- _PROBLEM TO SOLVE_
In the data that follows, count the lines where "heading" appears, and write only the number.

....

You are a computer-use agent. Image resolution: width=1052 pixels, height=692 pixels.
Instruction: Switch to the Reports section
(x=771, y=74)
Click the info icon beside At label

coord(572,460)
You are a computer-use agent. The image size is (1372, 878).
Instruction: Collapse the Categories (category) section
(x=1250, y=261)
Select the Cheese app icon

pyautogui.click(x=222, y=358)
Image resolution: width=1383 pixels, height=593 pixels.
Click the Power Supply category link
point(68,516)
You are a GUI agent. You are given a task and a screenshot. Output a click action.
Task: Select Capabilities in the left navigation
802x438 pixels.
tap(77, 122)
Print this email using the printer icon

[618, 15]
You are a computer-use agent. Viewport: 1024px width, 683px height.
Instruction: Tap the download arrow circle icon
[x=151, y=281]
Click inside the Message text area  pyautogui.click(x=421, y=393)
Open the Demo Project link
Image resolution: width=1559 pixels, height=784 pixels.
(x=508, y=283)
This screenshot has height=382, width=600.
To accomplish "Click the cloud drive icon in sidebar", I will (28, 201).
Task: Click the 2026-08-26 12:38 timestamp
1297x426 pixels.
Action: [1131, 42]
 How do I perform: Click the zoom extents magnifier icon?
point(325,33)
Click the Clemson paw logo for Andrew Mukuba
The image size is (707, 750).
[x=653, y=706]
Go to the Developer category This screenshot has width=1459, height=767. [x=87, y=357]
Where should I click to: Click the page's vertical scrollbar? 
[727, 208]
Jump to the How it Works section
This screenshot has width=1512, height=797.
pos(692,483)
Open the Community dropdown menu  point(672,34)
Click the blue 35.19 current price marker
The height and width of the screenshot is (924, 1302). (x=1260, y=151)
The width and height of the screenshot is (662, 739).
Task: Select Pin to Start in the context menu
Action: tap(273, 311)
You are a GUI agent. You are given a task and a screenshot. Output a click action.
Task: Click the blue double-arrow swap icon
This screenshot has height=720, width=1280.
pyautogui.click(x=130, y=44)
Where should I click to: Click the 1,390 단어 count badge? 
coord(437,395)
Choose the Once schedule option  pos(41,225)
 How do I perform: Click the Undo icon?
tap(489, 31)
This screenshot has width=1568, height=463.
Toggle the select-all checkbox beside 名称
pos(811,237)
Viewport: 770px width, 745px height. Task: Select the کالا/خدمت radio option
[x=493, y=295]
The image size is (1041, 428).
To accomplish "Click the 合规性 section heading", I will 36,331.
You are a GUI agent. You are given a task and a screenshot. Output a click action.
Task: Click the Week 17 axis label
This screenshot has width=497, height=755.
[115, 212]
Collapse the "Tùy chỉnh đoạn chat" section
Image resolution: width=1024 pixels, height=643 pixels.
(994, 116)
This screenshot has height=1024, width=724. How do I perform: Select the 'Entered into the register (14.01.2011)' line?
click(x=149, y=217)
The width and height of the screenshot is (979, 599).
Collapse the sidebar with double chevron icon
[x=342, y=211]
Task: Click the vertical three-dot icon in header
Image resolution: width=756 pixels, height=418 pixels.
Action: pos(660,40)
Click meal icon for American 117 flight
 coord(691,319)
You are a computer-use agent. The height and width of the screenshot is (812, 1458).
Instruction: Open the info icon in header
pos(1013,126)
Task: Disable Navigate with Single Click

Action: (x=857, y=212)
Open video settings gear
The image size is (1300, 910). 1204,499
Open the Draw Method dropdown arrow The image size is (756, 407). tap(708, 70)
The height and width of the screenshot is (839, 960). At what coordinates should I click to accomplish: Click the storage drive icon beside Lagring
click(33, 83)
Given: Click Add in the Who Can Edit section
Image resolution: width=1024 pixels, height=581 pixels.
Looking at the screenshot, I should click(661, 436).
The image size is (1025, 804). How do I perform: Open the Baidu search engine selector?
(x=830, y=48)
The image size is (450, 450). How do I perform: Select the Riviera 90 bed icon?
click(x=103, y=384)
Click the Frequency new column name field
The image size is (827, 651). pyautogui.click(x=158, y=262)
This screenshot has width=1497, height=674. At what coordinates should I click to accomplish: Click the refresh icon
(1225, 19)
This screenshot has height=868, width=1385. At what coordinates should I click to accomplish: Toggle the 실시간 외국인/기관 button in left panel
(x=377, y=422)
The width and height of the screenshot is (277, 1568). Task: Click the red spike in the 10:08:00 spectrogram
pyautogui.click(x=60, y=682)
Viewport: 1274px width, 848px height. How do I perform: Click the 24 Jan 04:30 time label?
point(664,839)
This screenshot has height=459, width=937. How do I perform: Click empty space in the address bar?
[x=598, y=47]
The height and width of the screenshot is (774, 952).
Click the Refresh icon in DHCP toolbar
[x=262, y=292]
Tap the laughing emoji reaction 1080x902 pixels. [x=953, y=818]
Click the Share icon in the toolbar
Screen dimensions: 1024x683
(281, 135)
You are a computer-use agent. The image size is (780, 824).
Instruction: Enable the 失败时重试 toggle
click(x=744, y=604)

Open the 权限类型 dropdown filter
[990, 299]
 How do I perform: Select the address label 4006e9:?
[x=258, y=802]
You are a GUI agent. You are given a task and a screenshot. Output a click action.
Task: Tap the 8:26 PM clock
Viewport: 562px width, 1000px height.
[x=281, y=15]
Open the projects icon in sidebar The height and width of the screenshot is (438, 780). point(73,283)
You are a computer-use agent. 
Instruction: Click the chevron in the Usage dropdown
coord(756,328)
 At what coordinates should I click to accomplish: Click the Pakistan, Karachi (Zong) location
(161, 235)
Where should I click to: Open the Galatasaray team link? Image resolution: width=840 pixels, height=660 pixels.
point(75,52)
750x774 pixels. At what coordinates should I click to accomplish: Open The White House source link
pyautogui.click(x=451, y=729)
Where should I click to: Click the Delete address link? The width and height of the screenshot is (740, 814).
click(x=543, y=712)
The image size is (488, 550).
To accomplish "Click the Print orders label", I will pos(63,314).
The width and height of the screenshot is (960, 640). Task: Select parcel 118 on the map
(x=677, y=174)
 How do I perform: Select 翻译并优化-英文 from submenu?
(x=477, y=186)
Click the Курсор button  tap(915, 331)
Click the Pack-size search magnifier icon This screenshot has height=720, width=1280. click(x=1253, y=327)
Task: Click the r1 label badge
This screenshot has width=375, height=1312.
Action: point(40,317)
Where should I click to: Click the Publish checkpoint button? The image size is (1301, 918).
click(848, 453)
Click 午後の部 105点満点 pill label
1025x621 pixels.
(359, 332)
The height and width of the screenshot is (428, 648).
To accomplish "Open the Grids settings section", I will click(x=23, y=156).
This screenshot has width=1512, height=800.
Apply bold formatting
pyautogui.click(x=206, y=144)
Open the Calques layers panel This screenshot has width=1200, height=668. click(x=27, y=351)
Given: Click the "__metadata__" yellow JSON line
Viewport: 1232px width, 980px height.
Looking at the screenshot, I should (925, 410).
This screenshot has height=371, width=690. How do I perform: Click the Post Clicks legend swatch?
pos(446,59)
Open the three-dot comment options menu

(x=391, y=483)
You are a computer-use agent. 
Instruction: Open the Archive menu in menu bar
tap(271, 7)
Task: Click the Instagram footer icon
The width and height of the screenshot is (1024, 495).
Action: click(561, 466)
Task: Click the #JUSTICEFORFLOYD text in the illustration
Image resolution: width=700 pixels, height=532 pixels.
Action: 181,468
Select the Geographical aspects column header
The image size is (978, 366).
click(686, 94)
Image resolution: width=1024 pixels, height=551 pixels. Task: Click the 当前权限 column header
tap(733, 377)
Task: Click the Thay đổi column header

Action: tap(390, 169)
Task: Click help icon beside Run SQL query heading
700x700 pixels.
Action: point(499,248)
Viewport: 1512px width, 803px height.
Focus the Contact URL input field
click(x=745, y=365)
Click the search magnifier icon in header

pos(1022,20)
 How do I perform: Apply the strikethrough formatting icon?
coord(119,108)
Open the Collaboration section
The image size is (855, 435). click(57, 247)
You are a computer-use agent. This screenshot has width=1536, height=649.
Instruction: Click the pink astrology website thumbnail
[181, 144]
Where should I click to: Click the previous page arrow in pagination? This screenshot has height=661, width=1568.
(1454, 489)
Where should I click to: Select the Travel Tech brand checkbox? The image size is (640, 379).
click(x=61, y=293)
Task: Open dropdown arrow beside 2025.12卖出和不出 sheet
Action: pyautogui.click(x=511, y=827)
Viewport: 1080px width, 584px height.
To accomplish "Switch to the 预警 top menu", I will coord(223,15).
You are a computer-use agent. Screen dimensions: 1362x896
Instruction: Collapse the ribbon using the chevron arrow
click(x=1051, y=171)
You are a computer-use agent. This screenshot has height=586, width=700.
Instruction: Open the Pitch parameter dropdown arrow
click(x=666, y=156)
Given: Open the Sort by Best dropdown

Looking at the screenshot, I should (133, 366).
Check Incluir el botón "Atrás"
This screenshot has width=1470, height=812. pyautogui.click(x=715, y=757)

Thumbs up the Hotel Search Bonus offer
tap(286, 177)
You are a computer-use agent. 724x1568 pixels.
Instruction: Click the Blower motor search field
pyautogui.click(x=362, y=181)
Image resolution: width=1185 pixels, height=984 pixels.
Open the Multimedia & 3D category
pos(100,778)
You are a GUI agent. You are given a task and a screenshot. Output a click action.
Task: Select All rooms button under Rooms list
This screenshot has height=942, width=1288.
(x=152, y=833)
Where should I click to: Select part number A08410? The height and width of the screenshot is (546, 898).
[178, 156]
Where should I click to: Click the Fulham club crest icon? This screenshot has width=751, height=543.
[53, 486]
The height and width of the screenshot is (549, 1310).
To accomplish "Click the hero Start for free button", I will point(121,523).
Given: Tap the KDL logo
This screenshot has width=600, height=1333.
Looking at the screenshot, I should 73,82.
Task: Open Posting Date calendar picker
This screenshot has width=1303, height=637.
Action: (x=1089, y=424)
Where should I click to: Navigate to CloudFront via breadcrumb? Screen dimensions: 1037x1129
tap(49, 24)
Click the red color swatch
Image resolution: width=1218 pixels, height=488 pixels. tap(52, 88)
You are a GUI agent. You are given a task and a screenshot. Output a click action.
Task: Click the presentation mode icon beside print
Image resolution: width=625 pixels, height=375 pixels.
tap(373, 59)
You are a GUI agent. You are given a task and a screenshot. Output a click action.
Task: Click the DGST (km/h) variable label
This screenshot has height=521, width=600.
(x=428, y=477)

....

- _ANSWER BELOW_
2